At Marshalk, my thoughts and contributions, though not the same, were equally well received.
But at McCann Erickson, I faced a different set of circumstances. The agency was running the very well known Price and Pride commercials with two actors representing each of these qualities in “corporate” advertising for A&P. These award-winning commercials came from the highly creative mind of Bill Backer, famed creative genius, who was not only executive vice president of McCann Erickson but was considered virtually un-touchable. It was Bill who put the kids on the hill in Italy to sing “I’d like to buy the world a Coke”. It was Bill who did this and Bill who did that and one could fill in the blanks with a score of award-winning campaigns. You can’t touch that. But, Bill’s A&P campaign was under fire at A&P. The twenty-two regional heads of the A&P food chain were protesting weekly over the fact that the public liked their commercials but shopped at their competitors, attracted by double-bonus savings coupons and other advertised price offers featured every week in local newspaper ads and inserts by most supermarket chains. Bill Backer insisted he saw a bigger picture, that concentrating the A&P budget in TV with Price and Pride positioning would result over the long run in the best return for A&P in consumer loyalty and consumer buying action.
The A&P account supervisor at McCann was distraught. He reported to McCann’s top executives of the dilemma but they were afraid to offend Backer who had threatened more than once to leave if he was pushed too hard. Then, McCann Erickson top management had an idea and they approached Carl Spielvogel to ask retail expert Jack Byrne to intercede.
Whatever his motivation, Carl asked for me to arrange a meeting with the account staff and the creative teams on A&P to see if some solution to this dilemma could be developed. I first met with the account team and reviewed the account situation. Then, I created a “concept-retaining” and account-retaining solution. The solution would be to establish a small Radio and TV Studio within the agency’s vast offices in New York. The Price and Pride actors would be brought into this inexpensive one-purpose facility and, through use of close ups and cut always, they would deliver promotional selling messages which would run locally on TV and Radio in accordance with the needs of store groups various regions. These Price & Pride tactical spots would run Thursday and Friday nights, promoting the weekend specials. The corporate strategic Price and Pride messages would run nationally, Saturday through Wednesday.
The account team was excited, they saw the logic of the strategy and, more importantly, were sure it would please A&P. The “Big Meeting” was finally set in a large conference room at McCann.
Everybody related to the account was to be included and the meeting was to be co-hosted by Bill Backer and Jack Byrne.
At 10 a.m., when the meeting was to begin, I arrived. The account supervisor and four of his team were already there, seated as a group. The copy chief and two copywriters sat with the agency’s head art director, Tom Lenz, and two assistant art directors sat next to them. I took my seat at one end of the table. The seat at the other end was for the Creative Director, Bill Backer.

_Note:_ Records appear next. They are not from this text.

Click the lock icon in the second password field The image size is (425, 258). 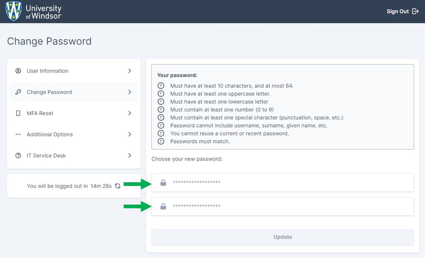163,206
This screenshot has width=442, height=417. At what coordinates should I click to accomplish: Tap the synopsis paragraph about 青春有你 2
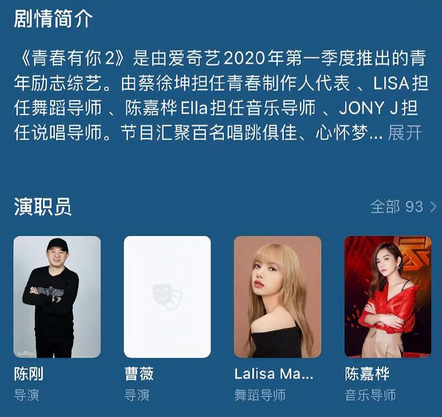[x=221, y=95]
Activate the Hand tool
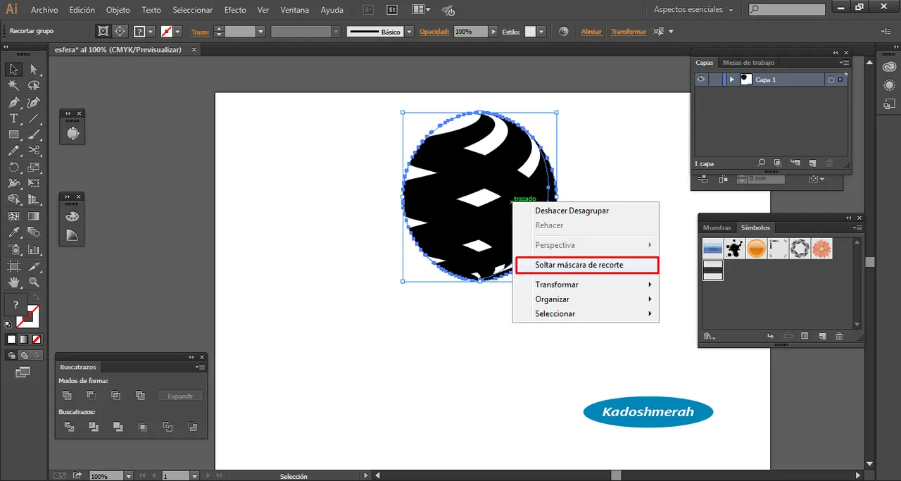This screenshot has width=901, height=481. pyautogui.click(x=13, y=282)
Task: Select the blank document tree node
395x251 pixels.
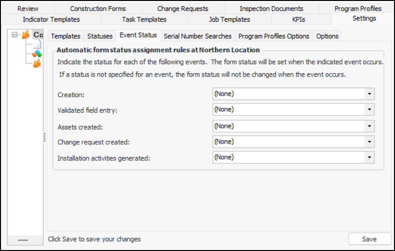Action: click(37, 44)
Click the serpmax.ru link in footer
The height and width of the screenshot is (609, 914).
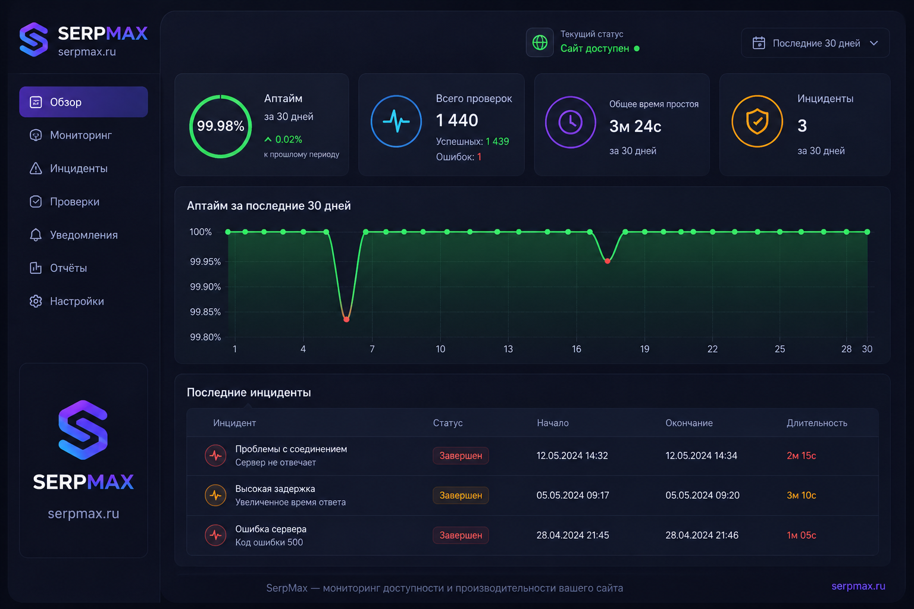click(858, 586)
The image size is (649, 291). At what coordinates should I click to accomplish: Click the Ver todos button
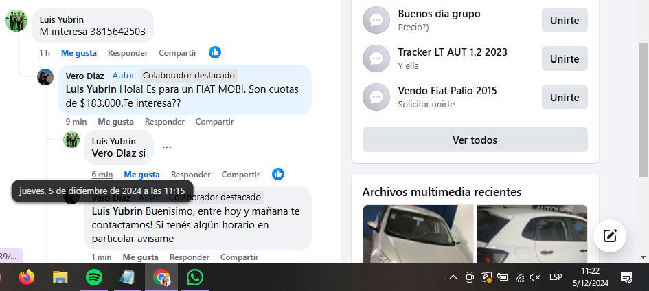pyautogui.click(x=475, y=140)
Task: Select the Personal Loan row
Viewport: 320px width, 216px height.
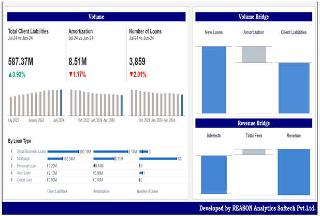Action: [x=27, y=166]
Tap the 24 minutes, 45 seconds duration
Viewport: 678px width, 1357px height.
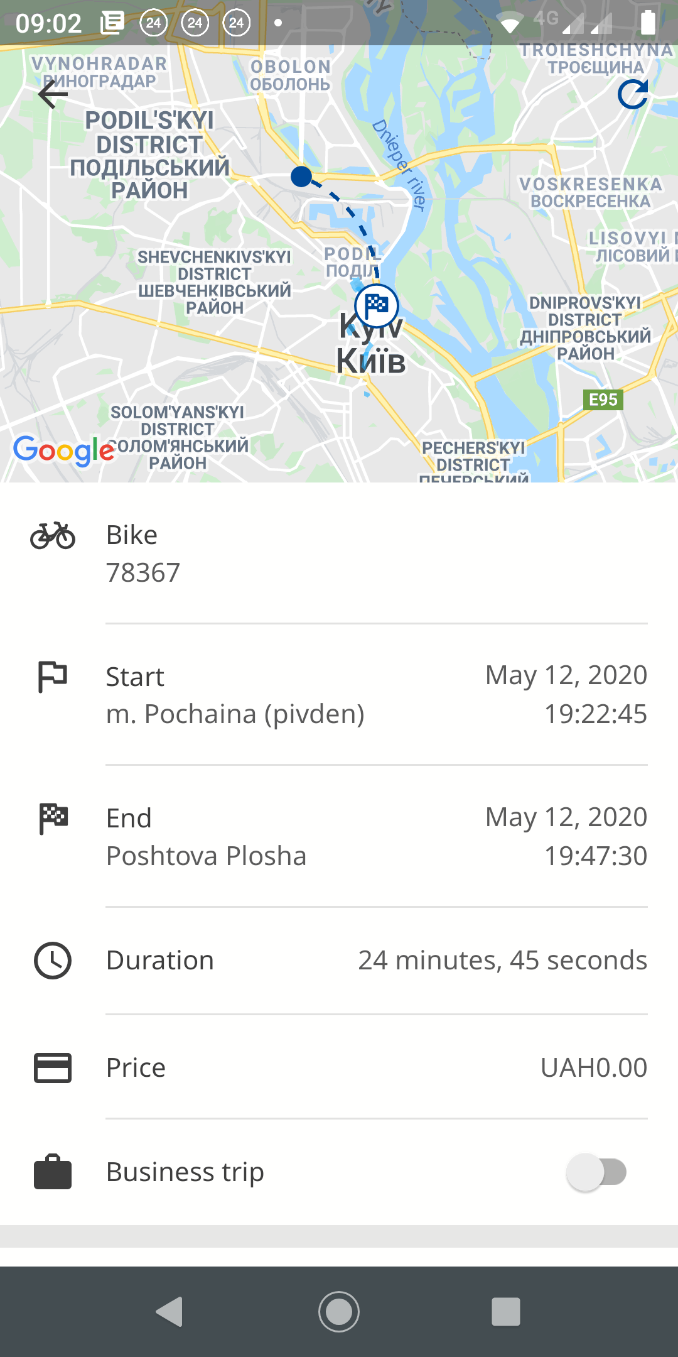click(502, 961)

But, Bill Backer wasn’t in it. Some ten minutes went by and then, Bill Backer’s secretary came into the room. I expected her to apologize for Bill’s delay but, instead, she spoke to Tom Lenz. “Emergency. Bill needs you right away.” Lenz left with her.
Ten minutes later, she was back, this time speaking to the copy chief and she told him the same thing. He left with her. She came back in a few more minutes and told the remaining copywriters and art directors they were all wanted in Mr. Backer’s office right away.
I was sitting there, wearing an omelet on my face, with the account management team who were similarly dressed. I was, of course, angered at what appeared to be a childish attempt at control.
I got up, went to the reception phone and called Carl Spielvogel and told him what had happened.
“Gee-whiz, Jack,” Carl chirped, “Bill must have had some agency crisis. I guess you’ll have to set a later meeting or something like that.” Then, he said, “Have to run!” He hung up before I could tell him to go-fuck-himself or something like that.
The meeting was never revived and A&P eventually resigned McCann Erickson. Price and Pride died.
But A&P is not all that left McCann Erickson through these two gentlemen.
The situation made me concerned with Spielvogel’s lack of support, or more, with his overwhelming support of Bill Backer in a very risky situation with a very large national account. It was the first time, I felt I should meet privately with my friend and chairman, Paul Foley. I told Paul that I was concerned about Backer having an attitude that could be destructive to the agency. I also told him that my feelings were that Carl Spielvogel had an agenda that also might conflict with the Interpublic Group of Companies. He thanked me and said that he knew that both gentlemen were rather self-oriented but that they were also good men and had contributed much to the company. I left it at that.
My next big assignment with Interpublic was one I created myself.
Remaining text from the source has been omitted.